Question #1: “Doctor, can you describe the injuries that occurred to my client, Mr. Smith”
The purpose of question is to get doctor to describe the injuries in complete and specific detail. This information can be crucially important to building a case for proper damages compensation. Using any available medical records as a guide or reference point can help a treating physician remark more precisely on the injuries of the plaintiff.
Question #2: “Doctor, what caused those injuries?”
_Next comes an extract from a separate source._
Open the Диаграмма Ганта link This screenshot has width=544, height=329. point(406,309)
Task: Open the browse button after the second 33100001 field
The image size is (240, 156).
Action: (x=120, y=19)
For a case to be a success, it’s almost always important for the jury to understand the cause of the injury (i.e., motorcycle or car accident). Request that the treating physician describe the biomechanics of how the subject injury occurred. Additionally, the doctor should go through treatment requirements for the injury. Again, detailed descriptions can be very important.
Question #3: “Doctor, are there any permanent injuries?”
It is also very important for almost any jury to understand whether or not the subject injuries will last forever to help determine the level of compensation due to the plaintiff. If the injury is permanent, then life expectancy must be assessed. The goal here is to maximize the jury’s understanding of extent of injuries.
It’s important to remember that each state differs in what testimony is needed and permissible from the treating doctor; but in general, asking these 3 basic questions is a great start to any physician deposition. They can not only help bolster the facts of a case, but shed some light on the extent of the damages suffered by the plaintiff as a result of the defendant’s negligence.